▶ **To be done**: Please write out every line of the items below in full, and shift each coordinate in the answers by adding 40 to it. Leave the pictures out of your answer.

▶ **Record extracts**:
★ ★ ★ ★ ★
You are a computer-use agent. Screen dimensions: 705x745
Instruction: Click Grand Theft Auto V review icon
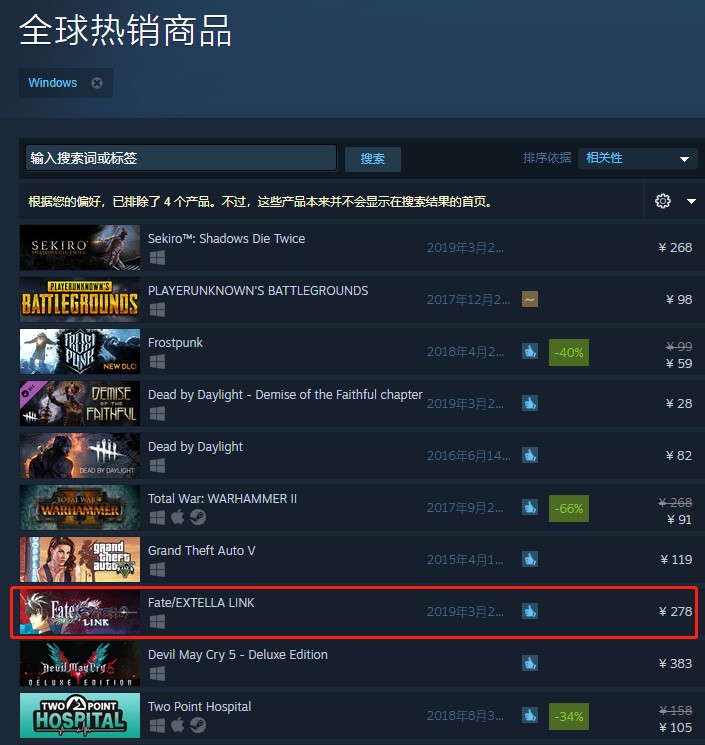(x=530, y=559)
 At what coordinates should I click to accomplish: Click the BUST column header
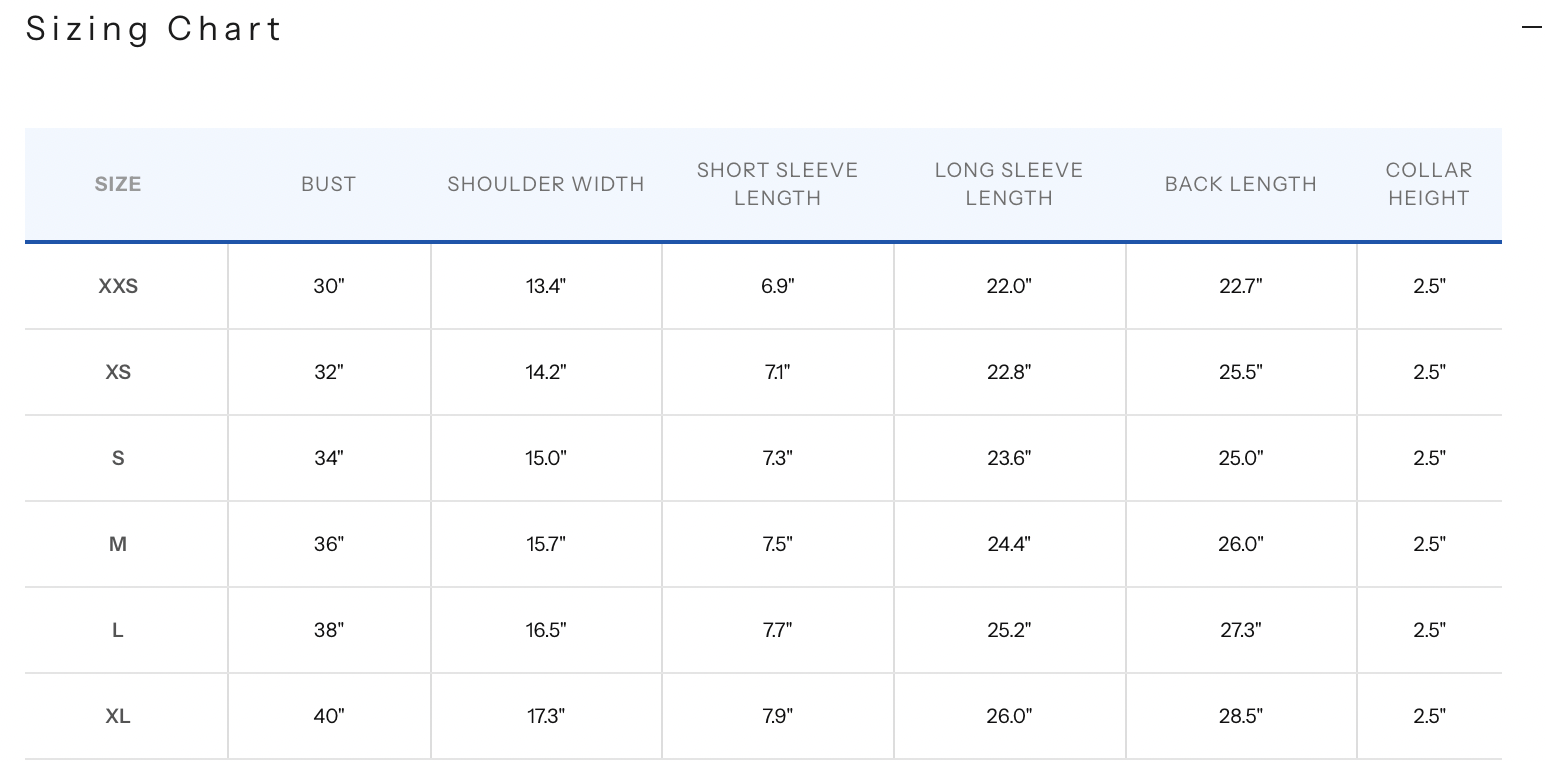(x=328, y=184)
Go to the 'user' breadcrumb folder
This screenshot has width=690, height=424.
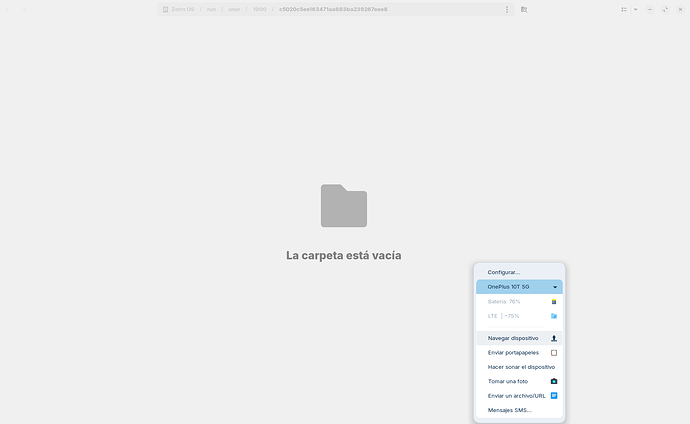click(234, 9)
★ ★ ★ ★ ★
▶ **Written reply**:
You are a computer-use agent. Screen dimensions: 705x745
Instruction: Click Grand Theft Auto V review icon
(x=570, y=599)
 At what coordinates should I click to accomplish: Click the BUST column header
(x=368, y=224)
Go to the 'user' breadcrumb folder
This screenshot has width=690, height=424.
click(274, 49)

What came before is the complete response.